Красавец Ауспан подарил Кульдже филина, пойманного им сейчас на охоте. Его драгоценными перьями красавицы аула украшают свои алые шапочки, а самую птицу, ощипанную, не убивают, а пускают в степь. И бывает, скачет эта птица, голая, с большой головой, мчится жертва красоты в буран страшнее черного перекати-поля.

Кульджа очень благодарил Ауспана за птицу и отправил ее в юрту младшей жены. Солнце село, показались первые звезды; хозяин, указав рукою на юрту старшей жены, сказал:

— Время рот раскрывать!

Белые чалмы мулл склонились у дверцы; за ними склонился зеленый малахай и большой лисий малахай судьи и всех гостей. Последними вошли поэт, певец, музыкант и учитель..

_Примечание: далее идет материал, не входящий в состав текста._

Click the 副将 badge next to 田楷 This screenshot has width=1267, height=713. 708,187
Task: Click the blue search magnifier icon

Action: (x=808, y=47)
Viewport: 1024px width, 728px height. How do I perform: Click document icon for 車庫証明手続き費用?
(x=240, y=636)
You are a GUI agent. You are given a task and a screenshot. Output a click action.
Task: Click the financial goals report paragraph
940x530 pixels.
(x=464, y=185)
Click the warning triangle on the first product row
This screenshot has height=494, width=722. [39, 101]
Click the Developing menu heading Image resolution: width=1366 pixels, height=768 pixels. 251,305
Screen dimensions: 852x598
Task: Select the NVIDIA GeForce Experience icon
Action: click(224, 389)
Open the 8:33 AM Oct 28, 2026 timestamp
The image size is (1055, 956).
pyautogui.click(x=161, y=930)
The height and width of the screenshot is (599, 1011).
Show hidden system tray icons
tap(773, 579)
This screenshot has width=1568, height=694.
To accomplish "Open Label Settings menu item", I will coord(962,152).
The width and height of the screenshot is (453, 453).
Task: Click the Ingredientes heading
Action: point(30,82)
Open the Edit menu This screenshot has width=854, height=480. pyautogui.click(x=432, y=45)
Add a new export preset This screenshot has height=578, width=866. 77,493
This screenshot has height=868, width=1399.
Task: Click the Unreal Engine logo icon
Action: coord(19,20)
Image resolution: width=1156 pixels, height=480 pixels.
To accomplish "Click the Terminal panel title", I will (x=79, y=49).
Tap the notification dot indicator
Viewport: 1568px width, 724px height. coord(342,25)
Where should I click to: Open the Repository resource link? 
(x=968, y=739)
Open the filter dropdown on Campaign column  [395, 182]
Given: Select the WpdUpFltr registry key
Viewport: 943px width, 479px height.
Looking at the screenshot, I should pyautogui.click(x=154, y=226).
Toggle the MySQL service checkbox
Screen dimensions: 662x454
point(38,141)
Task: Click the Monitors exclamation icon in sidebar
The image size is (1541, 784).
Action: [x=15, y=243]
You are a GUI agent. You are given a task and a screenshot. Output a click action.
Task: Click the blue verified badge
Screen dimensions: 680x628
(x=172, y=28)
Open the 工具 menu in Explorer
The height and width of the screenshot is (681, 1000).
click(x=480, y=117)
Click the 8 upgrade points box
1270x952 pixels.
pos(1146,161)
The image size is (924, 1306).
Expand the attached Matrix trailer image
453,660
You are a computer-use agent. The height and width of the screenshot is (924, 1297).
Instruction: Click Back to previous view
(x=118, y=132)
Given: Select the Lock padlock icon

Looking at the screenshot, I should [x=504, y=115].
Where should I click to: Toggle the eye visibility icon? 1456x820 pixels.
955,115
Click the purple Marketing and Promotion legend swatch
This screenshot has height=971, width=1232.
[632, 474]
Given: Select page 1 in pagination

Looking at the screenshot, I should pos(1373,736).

Оба муллы заняли место против двери, обращенной к Каабе, и от них по правую руку кругом до спящего орла —все другие гости. Хозяин, жена и дети сидели по левую руку. Когда все разместились, —громче застучали слуги, сбивающие в турсуках кумыс. На низкий стол поставили сахарницу и вокруг нее горкой насыпали хлебные шарики, барсаки, белые, красные пряиики, царскую карамель и два больших куска масла. В огромпый черный котел опустили разделанную красную тушу лошади.

Еще виднелось вверху розовое небо, и потому никто из правоверных не смел взять на столе лакомства и коснуться губой чашки с кумысом: была великая у раза (пост), рамазан, во время которого мусульманин может есть только ночью.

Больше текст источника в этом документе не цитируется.